第445話 歪んだ平穏

その声がする方向に空弧の父が視線を向けるとそこには暗闇の膜で自身と他の面々を守った天之御が居た。その周囲には星峰達も居る。それを見た空弧の父は


「おやおや、周囲を守りつつ自身も守護するとは。そのお力を侵攻の為に使われればどれほど効率的に世界を掌握出来る事やら」


と天之御を挑発するような発言を浴びせかける。だが天之御はそれに対し


「この力を使うのは太平の為だ!!お前達の様な醜い欲望の塊の私腹を肥やす為じゃない」


と毅然として言い返す。


「醜い欲望の塊とは……言ってくれますね!!」


その言葉が空弧の父の何かに触れたのか、空弧の父は全身の黒い靄から衝撃波を放ち、再び一同を吹き飛ばそうとしてくる。だが天之御は先程と同じ膜を張り、衝撃波を完全に防ぐ。
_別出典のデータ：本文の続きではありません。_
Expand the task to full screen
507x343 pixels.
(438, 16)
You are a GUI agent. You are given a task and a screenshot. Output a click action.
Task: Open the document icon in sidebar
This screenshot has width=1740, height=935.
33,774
「お前も、お前の父もそうだ!!何時でも我等を排除しようとする。我らの繁栄こそが世界を平穏に導く唯一の術であるというのに!!」


空弧の父が狂ったように叫び始める。すると天之御は


「確かにお前達の言う世界が実現すれば平穏にはなるだろうさ。お前達にとって都合のいい人族と魔神族だけが存在し、その全てをユダウェが支配する世界になれば!!」


と強い言葉を発して反論する。それは只の反論ではなく、自分自身に対しそういう事で鼓舞している様にも見える。そのまま膜を広げ、その衝撃波を押し返して逆に空弧の父にダメージを与えるものの、やはりその体は直ぐに再生されてしまう。


「くっ、やはりあの再生能力を何とかしないと……」


再生が繰り返されているためか、若干弱気とも取れる声で涙名がそう発言する。その時星峰が


「ねえ、少しの間だけで良いの。彼奴の動きを止める事は出来る?」


と一同に問いかける。


「星峰、何か策があるの?」

「上手くは言えないけど……何かを感じるの。そして、それに従うべきだっていう私の感覚がある」


空弧の問いかけに対する返答は星峰らしからぬ曖昧な物であった。だがこれまでの経験も踏まえたのか、天之御は


「分かった。やってみせて」


と星峰の提案に賛同する。その直後空弧の父が尻尾を伸ばしてこようとしたが


「魔王妖術、深淵の束縛!!」


と言う声と共に地面から出てきた黒い鎖によってその体を拘束する。


「くっ、こんなもので……」


空弧の父は力づくで鎖を断ち切ろうとするがそのもがいている所に星峰が接近していく。そして剣を振り翳し


「たああーっ!!」


と言う声と共に喉元を切り裂く。するとそこは再生するどころかその傷口から靄があふれ出てくる。